* **STATED TASK 1**: Translate this sentence from the Hot Wheels article into Spanish: "More than eight billion have been sold, and they’re available in 150 countries."
* **STATED TASK 2**: In the Hot Wheels article, what kind of engine powers the 1969 Volvo 1800S Gasser?
* **STATED TASK 3**: Write a continuation of the article about the Hot Wheels Legends Tour, starting right after its final sentence.

··· EXTRACT TO READ

Hot Wheels has been around 1968, when it released its first run of 1:64-scale vehicles, and in the 54 years since it has become the world’s number one best-selling toy—popular all over the world, in Brazil and Mexico as well as in Japan (where there’s a keen collector community). It helps that you can still buy the cars for $1. More than eight billion have been sold, and they’re available in 150 countries.
Mattel, which owns both Hot Wheels and Matchbox, was in New York April 6 for the kickoff of the 2022 Legends Tour, which will travel around the US through October, stopping mostly at Walmarts (a sponsor along with Mobil 1). Yes, there are displays of the little cars, including the now very valuable “Original Sixteen” lineup from ’68, but they will be side-by-side with the Legends cars—life-sized versions of the diminutive, people-powered racers. The Legends Tour was launched in 2018 as a way to engage the car builder community, the company said.
Seventy-one-year-old Lee Johnstone from Bridgwater in Somerset, England, was in New York with daughter Victoria Upham to represent the family’s 1969 Volvo 1800S Gasser, an unlikely drag racer built on a shoestring $16,000 budget and powered by a big-block Chevrolet engine. Not only does it do 10-second quarter miles, but it was also the winner of the 2021 tour, which means it is now available in a Hot Wheels blister pack.

······
··· SUPPLIED INFORMATION

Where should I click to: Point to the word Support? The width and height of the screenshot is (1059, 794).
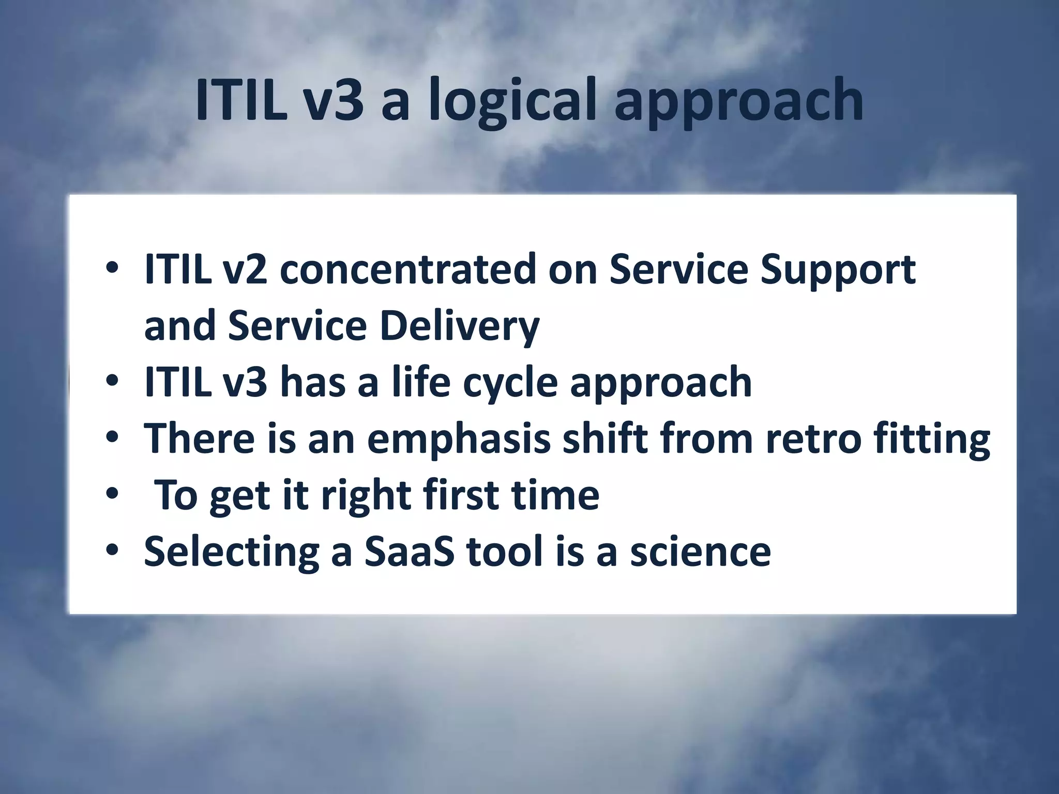[x=838, y=271]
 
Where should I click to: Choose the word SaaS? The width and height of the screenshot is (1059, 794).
[x=409, y=552]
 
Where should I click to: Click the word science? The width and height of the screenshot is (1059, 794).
[x=700, y=552]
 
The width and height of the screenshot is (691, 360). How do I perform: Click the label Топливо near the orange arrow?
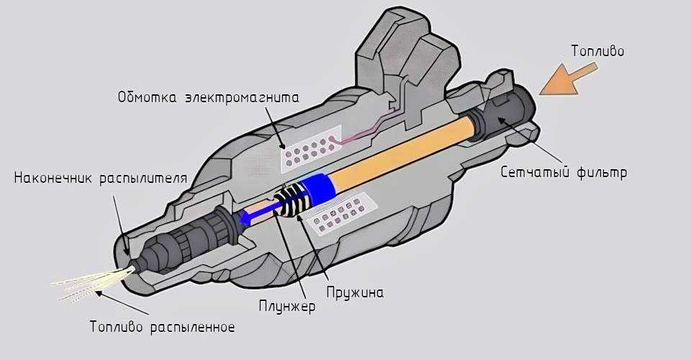[597, 51]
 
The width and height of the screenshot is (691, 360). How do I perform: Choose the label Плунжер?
[287, 306]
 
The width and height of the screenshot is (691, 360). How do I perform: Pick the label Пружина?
[354, 292]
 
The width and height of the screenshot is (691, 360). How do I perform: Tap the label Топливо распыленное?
[162, 326]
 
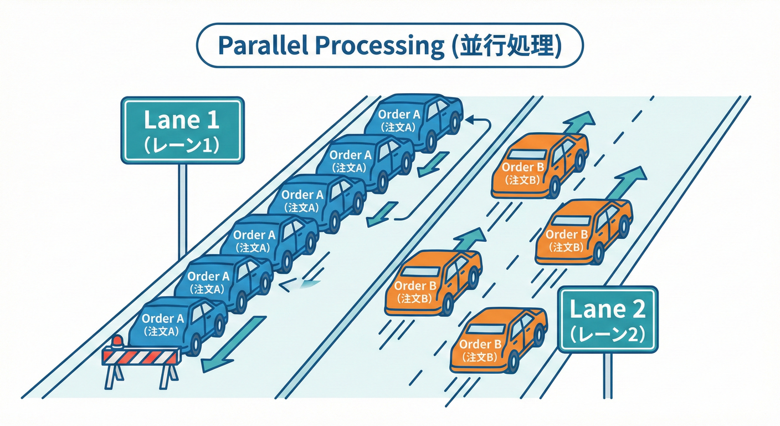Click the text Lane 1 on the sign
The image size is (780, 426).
182,120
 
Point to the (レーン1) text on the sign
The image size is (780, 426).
182,145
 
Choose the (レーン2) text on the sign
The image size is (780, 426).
608,334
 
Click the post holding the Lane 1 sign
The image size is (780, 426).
182,211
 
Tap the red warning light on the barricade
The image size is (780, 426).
117,341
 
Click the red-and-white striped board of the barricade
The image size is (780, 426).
141,356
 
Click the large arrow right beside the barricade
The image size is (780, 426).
233,344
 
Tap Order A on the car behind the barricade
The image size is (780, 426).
162,318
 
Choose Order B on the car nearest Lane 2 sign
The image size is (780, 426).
480,344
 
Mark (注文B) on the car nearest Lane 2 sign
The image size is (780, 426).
480,357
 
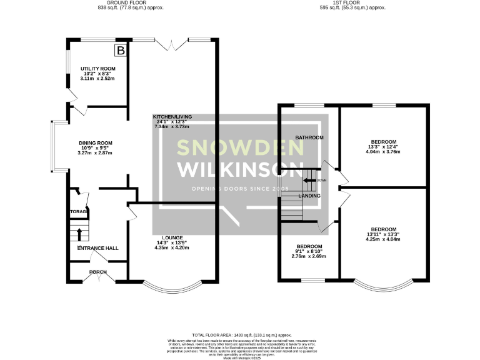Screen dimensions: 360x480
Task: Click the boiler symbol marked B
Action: point(121,49)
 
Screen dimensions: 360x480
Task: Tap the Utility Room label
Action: point(95,68)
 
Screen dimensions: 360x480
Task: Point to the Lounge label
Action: point(172,238)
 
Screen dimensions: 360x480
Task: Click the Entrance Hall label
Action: point(98,248)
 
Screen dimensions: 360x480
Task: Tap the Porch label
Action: point(98,272)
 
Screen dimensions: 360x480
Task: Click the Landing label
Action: point(309,196)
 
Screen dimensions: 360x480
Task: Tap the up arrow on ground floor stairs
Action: point(79,234)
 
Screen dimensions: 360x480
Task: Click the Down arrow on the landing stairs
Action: point(310,180)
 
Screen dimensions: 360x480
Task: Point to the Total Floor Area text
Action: point(239,336)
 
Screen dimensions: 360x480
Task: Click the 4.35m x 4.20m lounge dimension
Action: point(172,248)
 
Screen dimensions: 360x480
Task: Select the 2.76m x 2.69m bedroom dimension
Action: point(309,256)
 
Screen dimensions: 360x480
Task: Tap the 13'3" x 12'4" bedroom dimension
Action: point(384,147)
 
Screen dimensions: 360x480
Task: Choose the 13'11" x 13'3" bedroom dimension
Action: point(384,234)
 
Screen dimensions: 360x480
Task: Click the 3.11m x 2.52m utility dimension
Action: point(95,79)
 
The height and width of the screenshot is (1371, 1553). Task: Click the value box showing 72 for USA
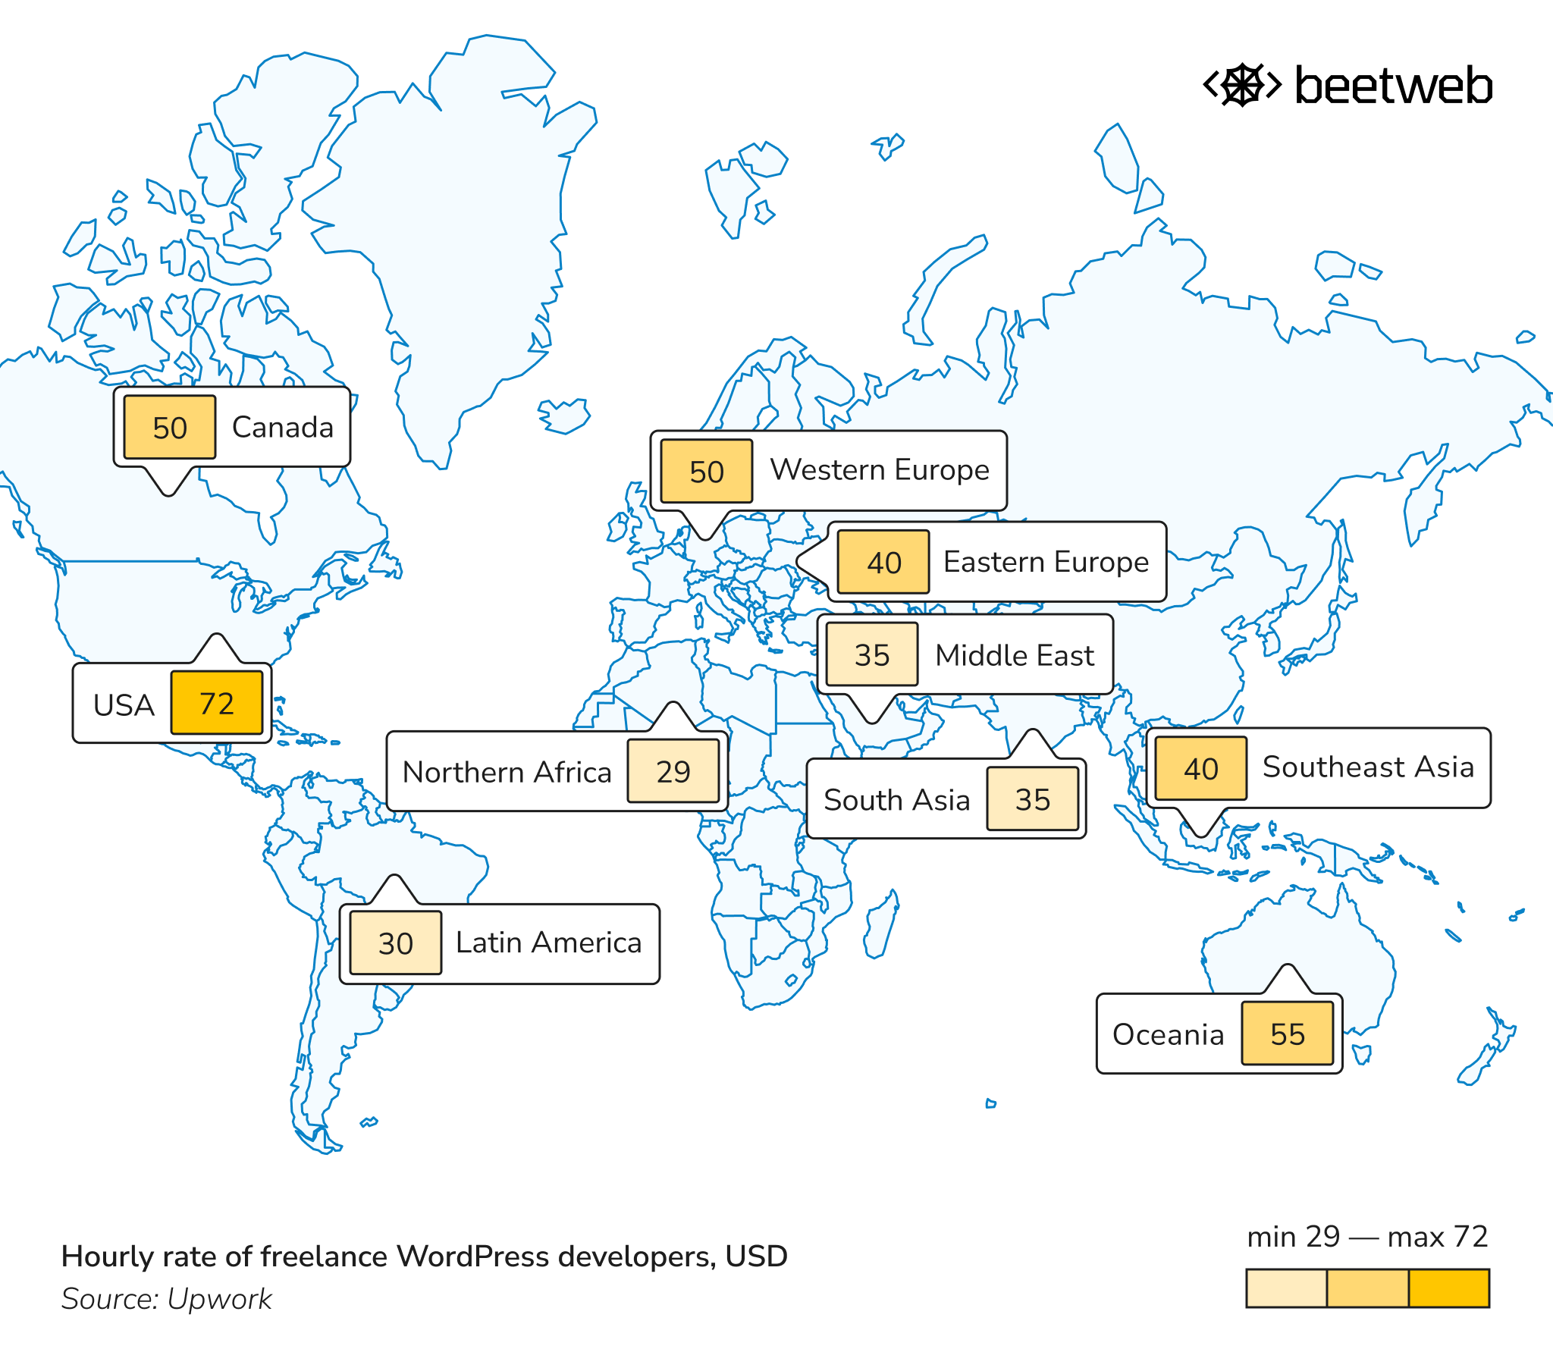[x=217, y=703]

······

* **OUTPUT 1**: Se han vendido más de ocho mil millones, y están disponibles en 150 países.

* **OUTPUT 2**: A big-block Chevrolet engine.

* **OUTPUT 3**:
Johnstone said the Volvo’s celebrity won’t keep it in the garage or show stand. “I’ll still race it, because that’s what it was built for,” he said.
The Volvo, nicknamed “Ain’t No Saint” in a nod to the 1800-starring TV show, was back in England. But many other Legends cars were on the floor at Classic Car Club Manhattan. Hot Wheels decided early on to feature custom cars, and that tradition continues. In each case, the car display also featured the Hot Wheels interpretation.
Gas Monkey Garage Corvette
Also known as “Midas Monkey,” the Gas Monkey Garage Corvette was built in 2016 as a vision in bright gold metal flake, powered by a blown 427 big-block Chevy engine with dual Holley carbs and a four-speed manual transmission. Quad exhaust pipes exit from a port on the front left fender. Surprisingly, it’s the original engine. The interior, trimmed in white leather, was relatively subdued. The build was detailed on the Fast N’ Loud TV show.
Deora II was designed by Nathan Proch and built by the legendary Chip Foose in 2003, at a cost of $750,000. It’s in the ballpark of a 2050 El Camino, and echoes the original Dodge Deora Concept that Hot Wheels introduced in 1968. Both iterations have twin surfboards mounted on the rear cover, and on the more streamlined II it lifts for storage. Power is from a 400-horsepower Cadillac Northstar V8. As with all of the Legends cars, it’s a runner and capable of 150 mph.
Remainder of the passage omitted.